Web Scraping Amazon Product Reviews Using Python

Share:

Scrape amazon product reviews using python

Web scraping Amazon reviews can offer insightful data for market research, sentiment analysis, and competitive analysis. By building a Python scraper, you can extract product review data such as title, content, product name, rating, etc. from Amazon and export it into an Excel spreadsheet.

Through this article, learn to create a simple Amazon product review scraper using Python and SelectorLib. Later, run it on a console in order to extract all the details you need.

Steps for Web Scraping Amazon Reviews

  1. Markup the data fields to scrape using Selectorlib.
  2. Copy and run the code.
  3. Download the data in Excel or CSV file.
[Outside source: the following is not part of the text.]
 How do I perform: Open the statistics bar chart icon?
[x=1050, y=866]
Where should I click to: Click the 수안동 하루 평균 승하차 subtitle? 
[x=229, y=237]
Data Fields To Scrape From Amazon

Data fields obtained when scraping Amazon reviews

Here are some of the data fields that are obtained when scraping Amazon product reviews and extracted into a spreadsheet from Amazon:

  1. Product Name
  2. Review Title
  3. Review Content/Review Text
  4. Rating
  5. Date of Publishing Review
  6. Verified Purchase
  7. Author Name
  8. URL

Installation

For web scraping Amazon product reviews, install the required Python3 packages. The libraries mentioned are used:

  • Python Requests – To make requests and download the HTML content of the pages
  • LXML – To parse the HTML tree structure using XPaths
  • Python Dateutil – To parse review dates
  • Selectorlib – To extract data using the YAML file created from the web pages downloaded

Install these libraries using pip3

pip3 install python-dateutil lxml requests selectorlib

The Functionality of the Amazon Product Review Scraper

Here is what a scraper created for scraping Amazon product reviews does:

  1. It reads a list of product review page URLs from a file called urls.txt, which contains the URLs for the Amazon product pages you need.
  2. It uses a selectorlib YAML file that identifies the data on an Amazon page and is saved in a file called selectors.yml.
  3. Scrapes the data.
  4. Saves the data as a CSV spreadsheet called data.csv.

Creating the YAML File – selectors.yml

Using the Selectorlib Web Scraper Chrome Extension, you can mark the data that you need to extract. It also helps in creating the CSS selectors or XPaths needed to extract that data.

You can use the template created by ScrapeHero to extract the details already mentioned. But if you want to scrape more data fields, then add the new field using Selectorlib to the existing template.

Let’s consider an Amazon page: Nike Women’s Reax Run 5 Running Shoes

Mark up the fields for the data you need to scrape from the Amazon Product Reviews Page using the Selectorlib Chrome Extension.

Marking the data fields to scrape from the Amazon Product Reviews Page using the Selectorlib Chrome Extension

Click on ‘Highlight’ to highlight and preview all of your selectors in the template, and then click on ‘Export’ to download the YAML file, selectors.yml.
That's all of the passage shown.